Original Research - Special Collection: Black Theology and Africa

‘Site of struggle’: The paradox of Black liberation theology

Joel Mokhoathi
HTS Teologiese Studies / Theological Studies | Vol 81, No 1 | a10571 | DOI: https://doi.org/10.4102/hts.v81i1.10571 | © 2025 Joel Mokhoathi | This work is licensed under CC Attribution 4.0
Submitted: 13 February 2025 | Published: 08 May 2025

About the author(s)

Joel Mokhoathi, Department of Religious Studies and Arabic, College of Human Sciences, University of South Africa, Pretoria, South Africa

Abstract

The paradoxical nature of liberation theologies for African Christians has, for some time, been an intense subject of contestation.

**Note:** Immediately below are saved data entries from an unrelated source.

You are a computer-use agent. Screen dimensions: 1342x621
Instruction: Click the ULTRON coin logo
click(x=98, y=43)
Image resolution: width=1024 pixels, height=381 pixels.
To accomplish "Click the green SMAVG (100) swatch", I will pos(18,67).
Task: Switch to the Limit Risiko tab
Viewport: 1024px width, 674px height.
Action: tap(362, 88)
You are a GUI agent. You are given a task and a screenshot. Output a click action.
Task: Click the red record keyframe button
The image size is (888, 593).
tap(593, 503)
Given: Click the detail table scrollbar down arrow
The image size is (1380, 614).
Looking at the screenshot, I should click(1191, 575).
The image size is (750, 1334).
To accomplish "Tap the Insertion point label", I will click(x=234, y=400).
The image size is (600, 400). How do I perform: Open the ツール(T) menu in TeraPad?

It has produced some polarised communities and made them acceptable on the basis of biblical interpretation. Liberation theological jargons such as ‘God sides with the poor’ and ‘God is for the oppressed’ seem to exemplify this attitude. As an acceptable standard of practice, this form of polarisation has been sustained through theological dogmas and ecclesiological dispositions. As a result, the South African biblical scholar, Itumeleng Mosala, has noted how the Bible is a ‘site of struggle’, which permits ideological contestations through biblical interpretation. His ideological formulations were later explored and expanded upon by Gerald O. West on ‘serving the sighs of the working class in South Africa with Marxist analysis of the Bible as a site of struggle’. This important work critically reflects on Itumeleng Mosala’s contribution to Black theology and its significance within the South African context. It considers Mosala’s use of Marxist concepts such as ‘mode of production’, his understanding of the relationship between biblical text and interpretive context and his ‘prophetic’ warnings about working with an ideologically uncontested Bible. It is to the latter – working with an ideologically uncontested Bible, that this paper is sorely focused.

Contribution: It explores the paradoxical nature of liberation theologies, specifically Black theology, in African Christianity, and how it has failed to critically engage with the Bible as a ‘site of struggle’ within the South African context.


Keywords

site of struggle; Black theology; theology of opposites; liberation theology; Bible; biblical interpretation.